Багеты (как я могла не заметить их раньше?); они виднелись повсюду. Одни стояли посреди комнаты стоймя, прямо на полу, некоторые из них выше меня вдвое; другие косо висели на одном гвозде; третьи были прислонены к стенам. Все рамы были пусты. Разве что паутина затягивала их углы, золоченые и резные. Многие из тех, что поменьше, были поломаны. Рядом с камином находилась отливающая золотом поленница.
У раскрытых настежь дверей, над которыми висели кружевные гардины, раздуваемые, точно паруса, бризом, стоял мольберт с холстом, пожелтевшим от времени и сползшим с подрамника. Возле мольберта притулился высокий столик с разбросанными по нему красками, маленькими шпателями, палитрами и прочими принадлежностями. Кисточки, ломкие от засохшей краски, стояли, подобно букету завядших цветов, в стеклянной резной вазочке. Итак, эта комната – студия художника или когда-то ею была. Но чья именно?
Я вновь опустилась в зеленое кресло, съела кусочек имбиря и снова заметила записку. «Приходи ко мне. S.». Ну конечно же, Себастьяна.
Но где я найду ее? Оглянувшись в поисках других дверей, ведущих из комнаты, я замерла как вкопанная: там, на другой стороне комнаты, стояла я, собственною персоной, отраженная в овальном зеркале-трюмо с золотым ободком. Я пошла к нему, словно завороженная. Пошла навстречу самой себе.
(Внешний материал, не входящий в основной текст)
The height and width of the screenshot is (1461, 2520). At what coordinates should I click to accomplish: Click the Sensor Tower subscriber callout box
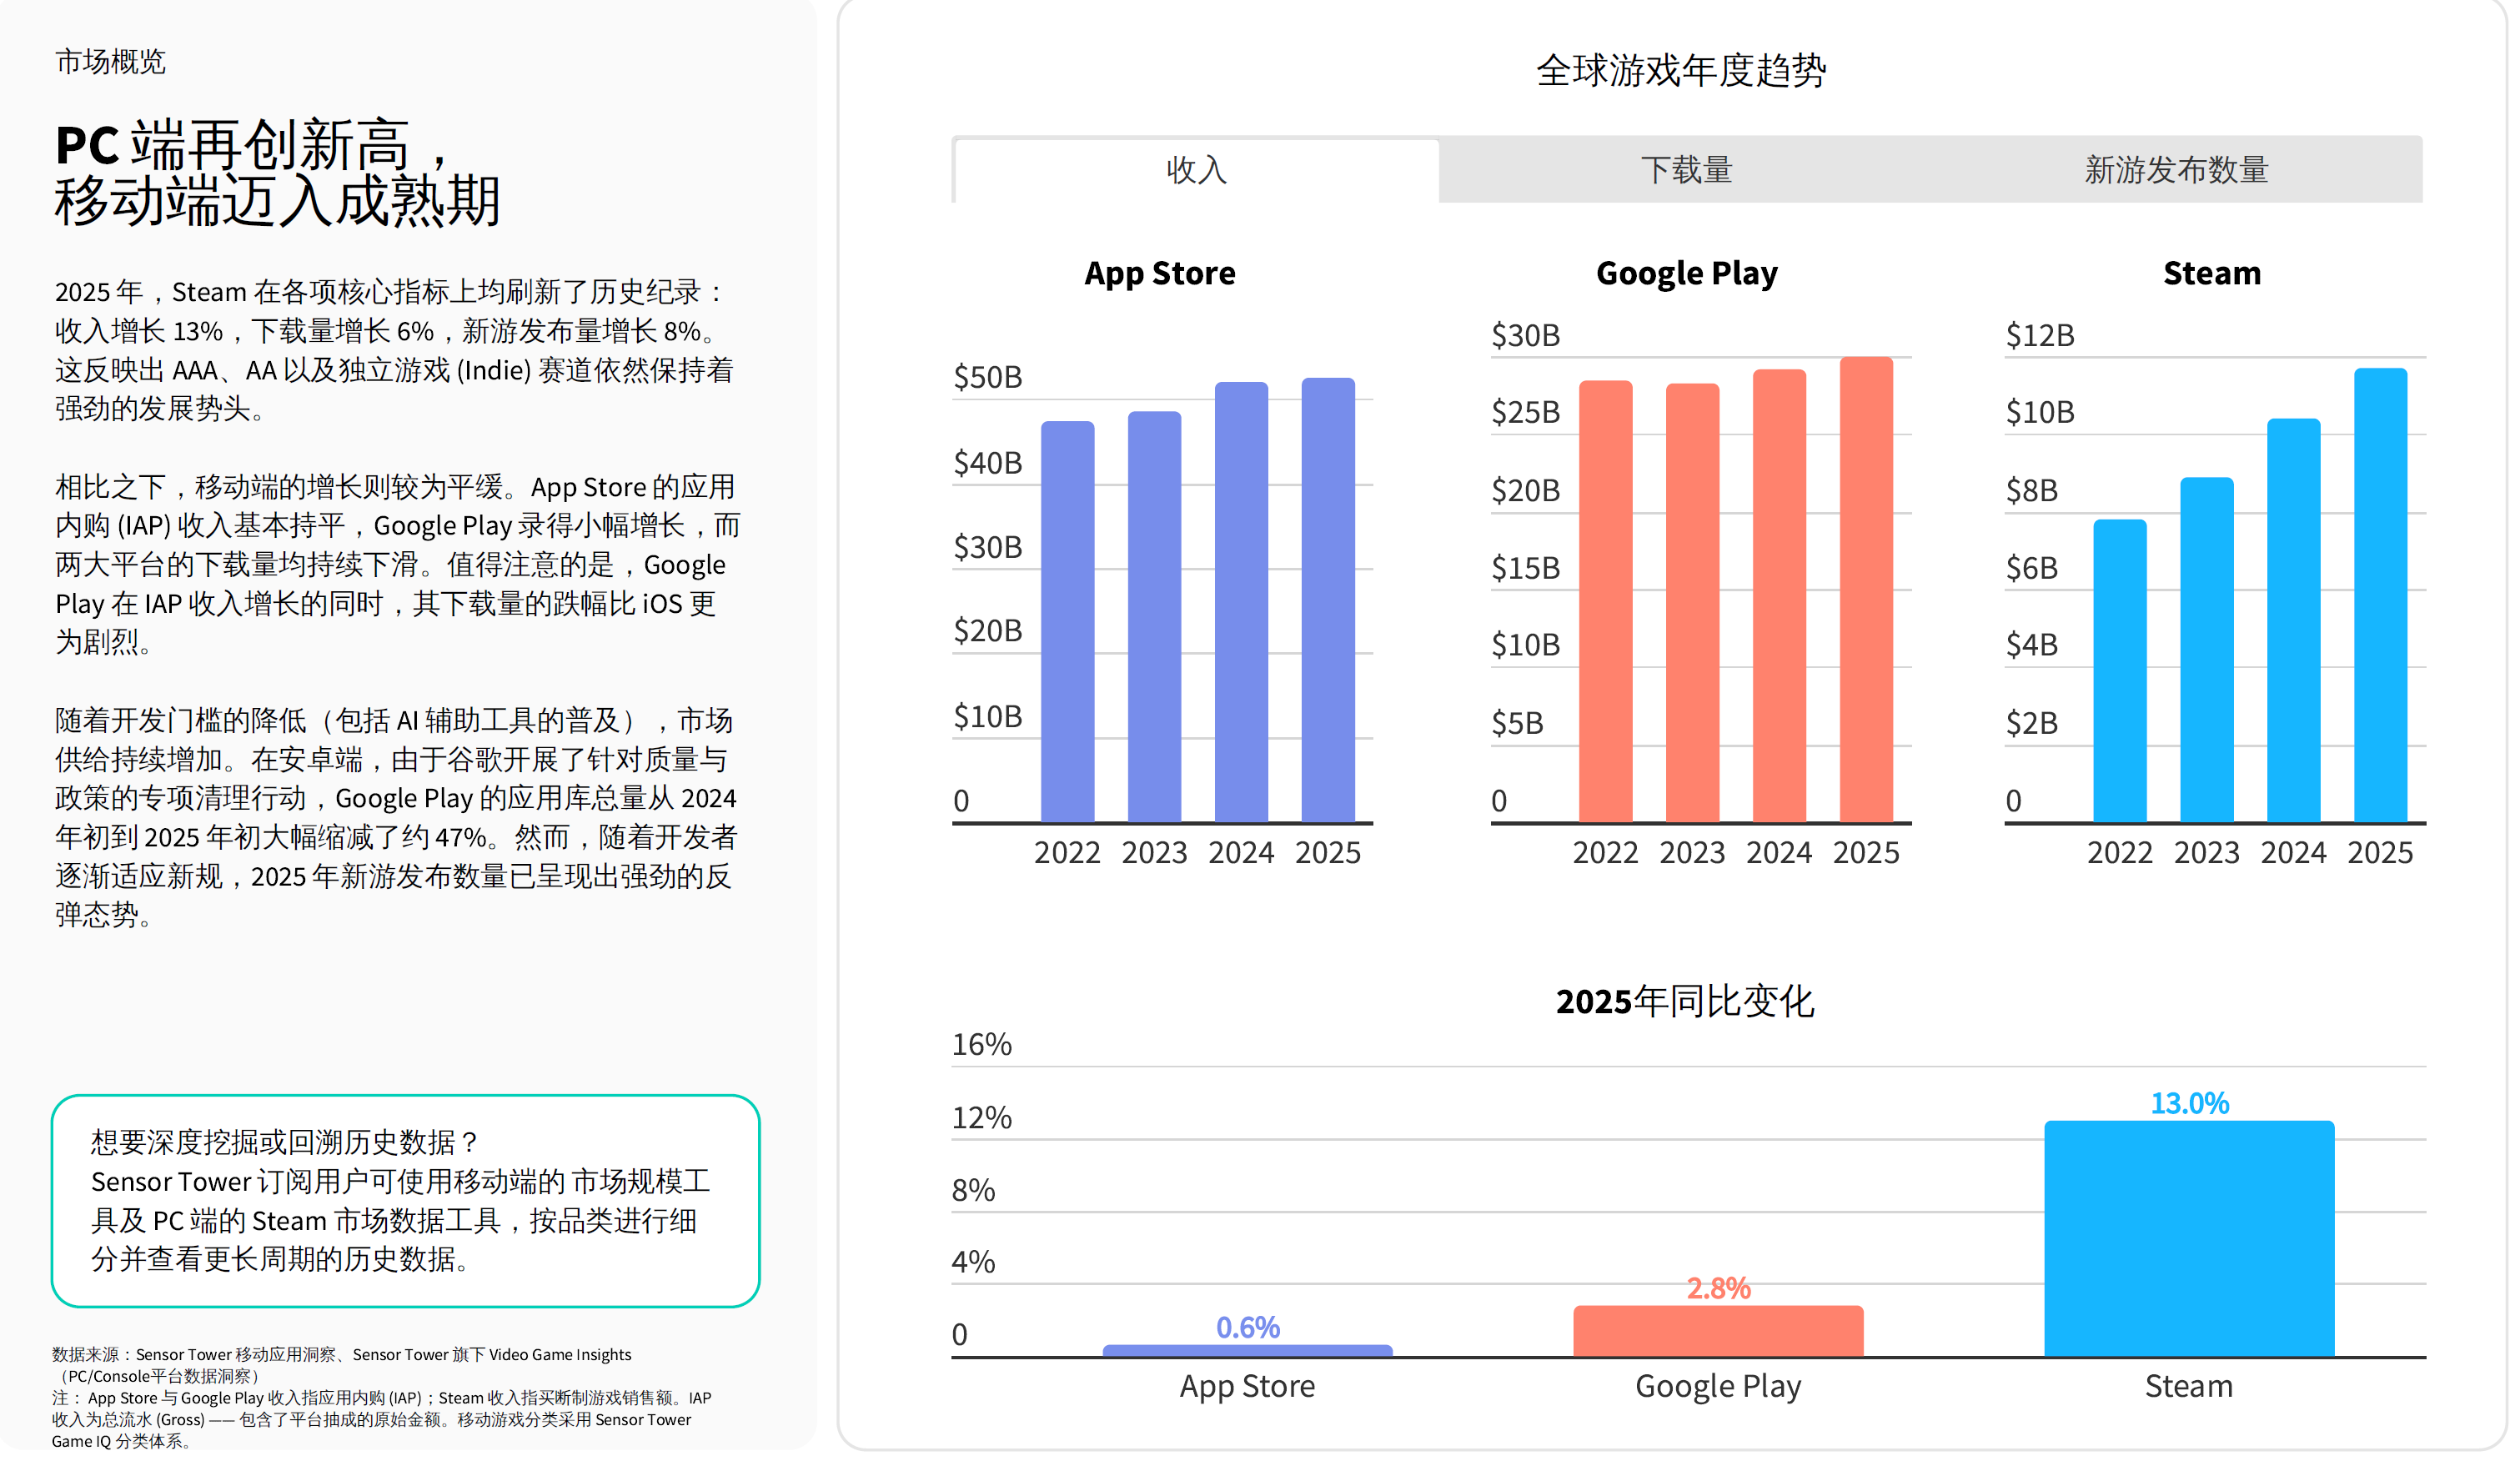click(x=405, y=1201)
Сколько раз я шарахалась от таких зеркал? Как долго пряталась от самой себя?.. Но теперь я смотрела – долго, упорно – и была счастлива.
Волосы мои, спутанные после долгого сна, свободно падали мне на плечи. Я провела сквозь них пальцами, будто редким гребнем, и восхитилась (да, восхитилась ) их золотой, переливчатою волной. Одетая в белую простую сорочку, подсвеченная падающими сзади лучами солнца, я показалась себе (дерзну ли выговорить это слово?) прекрасною, как серафим. Я не смогла не улыбнуться себе и шагнула ближе к зеркалу. Затем еще раз, еще – пока не оказалась лишь в нескольких шагах от своего отражения, которое мне в первый раз показалось… красивым.
Ты женщина, но ты и мужчина.
Я взялась за широкий подол просторной сорочки и медленно, очень медленно начала его приподнимать. Выше и выше. Открывая длинные, очень длинные ноги, такие стройные и сильные. Мне хотелось посмотреть. Взглянуть. На свое тело, на себя. Как смотрят лишь на любимых. Я хотела в первый раз насладиться видом своего…
И тут я услышала пение и выпустила из рук подол, застеснявшись: какой был бы позор, застань меня кто-нибудь в такой позе! Я отвернулась от своего отражения и пошла на звук поющего голоса. Он лился в комнату, словно звучание проникавших в нее солнечных лучиков, из-за распахнутой двери, из-за вздымаемых ветром кружев. Женский голос. Сопрано. Итальянская ария, исполняемая вполголоса, просто для удовольствия самой певуньи.